Pedro Rodrigues, Samuel Gonçalves e Nelson Silva são 3 músicos do Porto que se movimentam pelos caminhos infinitos da música electrónica como demonstram as suas primeiras edições: o EP “Boundaries” e o LP “Hypertext”. Ao vivo, a banda mistura projecções com sintetizadores, sustenta a palavra com imagens impactantes e funde música e cinema numa realidade expressiva bastante complexa. O 3º álbum da “electrónica cosmopolita” dos Holy Nothing está prometido para 2017.

 

Stereossauro

As actuações live deste produtor das Caldas da Rainha caracterizam-se por sonoridades e texturas densas, sem limites à criatividade e sem receio de fugir à segurança de fórmulas estabelecidas, onde sobressai o seu gosto musical ecléctico. O sampling, onde cruza o passado e o futuro, juntamente com a experimentação quase laboratorial de instrumentos musicais marcam a identidade da música de Stereossauro. Internacionalmente sagrou-se campeão do mundo de scratch a ‘meias’ com Dj Ride, com quem forma a dupla Beatbombers.

 

DJ KWAN

Uma das maiores referências do deejaying nacional começou por misturar rock e depois todos os discos que conseguia encontrar, assumindo a paixão pelo crate digging e pelo vinil. O envolvimento com a cultura do hip-hop era inevitável e aconteceu nos anos 90, dedicando-se oficialmente ao scratch a partir de 1998. O hip-hop é o ponto de partida para uma viagem que passa por outros universos musicais como sejam o R&B, Soul, Funk, Future Beats ou Bass Music. A sua técnica, leitura de pista e a interacção com o público são a cola que une tudo isto de forma única.

Sam The Kid

Samuel Mira AKA Sam The Kid ou STK dispensa apresentações. Para muitos, público, crítica e pares, é a maior referência do hip-hop português. 4 discos editados na primeira década do novo milénio, um deles instrumental, granjearam-lhe uma aura difícil de igualar.

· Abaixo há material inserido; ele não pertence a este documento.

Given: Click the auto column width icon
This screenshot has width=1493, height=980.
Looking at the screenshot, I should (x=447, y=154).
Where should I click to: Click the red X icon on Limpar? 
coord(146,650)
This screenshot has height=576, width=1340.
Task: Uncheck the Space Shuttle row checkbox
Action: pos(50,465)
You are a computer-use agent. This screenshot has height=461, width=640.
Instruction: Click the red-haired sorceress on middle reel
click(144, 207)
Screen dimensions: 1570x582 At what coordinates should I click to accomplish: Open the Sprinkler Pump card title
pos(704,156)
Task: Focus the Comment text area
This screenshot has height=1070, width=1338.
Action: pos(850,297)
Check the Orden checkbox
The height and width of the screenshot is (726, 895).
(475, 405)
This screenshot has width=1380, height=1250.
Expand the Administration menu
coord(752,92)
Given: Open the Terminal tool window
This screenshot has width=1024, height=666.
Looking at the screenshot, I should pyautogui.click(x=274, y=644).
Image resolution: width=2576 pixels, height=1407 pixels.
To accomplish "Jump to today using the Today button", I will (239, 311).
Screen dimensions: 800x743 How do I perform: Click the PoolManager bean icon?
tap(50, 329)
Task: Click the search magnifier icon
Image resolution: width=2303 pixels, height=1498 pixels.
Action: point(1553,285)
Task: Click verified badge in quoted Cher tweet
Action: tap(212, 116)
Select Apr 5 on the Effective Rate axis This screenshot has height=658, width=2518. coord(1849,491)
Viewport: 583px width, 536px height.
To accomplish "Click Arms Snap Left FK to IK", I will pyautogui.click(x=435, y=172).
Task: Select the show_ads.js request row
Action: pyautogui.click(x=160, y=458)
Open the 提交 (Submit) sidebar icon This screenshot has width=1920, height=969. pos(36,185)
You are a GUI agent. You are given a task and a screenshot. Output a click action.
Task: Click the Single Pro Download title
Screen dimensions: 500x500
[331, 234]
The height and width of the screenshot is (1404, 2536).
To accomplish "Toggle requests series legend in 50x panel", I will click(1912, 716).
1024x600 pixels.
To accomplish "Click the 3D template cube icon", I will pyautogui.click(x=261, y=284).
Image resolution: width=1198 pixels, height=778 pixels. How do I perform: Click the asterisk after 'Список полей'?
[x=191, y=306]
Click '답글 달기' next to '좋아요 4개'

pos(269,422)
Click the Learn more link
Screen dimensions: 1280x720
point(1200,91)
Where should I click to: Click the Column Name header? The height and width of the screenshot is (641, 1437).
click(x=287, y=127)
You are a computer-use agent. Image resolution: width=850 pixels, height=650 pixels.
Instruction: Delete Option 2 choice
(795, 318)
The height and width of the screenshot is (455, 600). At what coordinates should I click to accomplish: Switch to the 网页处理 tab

Em 2009 integrou os Orelha Negra com DJ Cruzfader, Fred Ferreira, João Gomes e Francisco Rebelo. Mais recentemente, tem trabalhado com Mundo Segundo e criou uma plataforma dedicada ao hip-hop chamada TV Chelas.

 

DJ Big

Conhecido como o The Party Rocket, o nome dispensa apresentações. Cada noite que os gira-discos se ligam com DJ Big ao comando são noites inesquecíveis: podemos entrar numa viagem pelo mundo do hip-hop e trap, do mais old school que nos faz reviver os anos 90 até aos trabalhos mais recentes, tanto nacionais como internacionais. Os sets que Big usa abrangem todo o tipo de público sem esquecer os truques (Scratch, Turntablism) que tornam o seu show único e brilhante.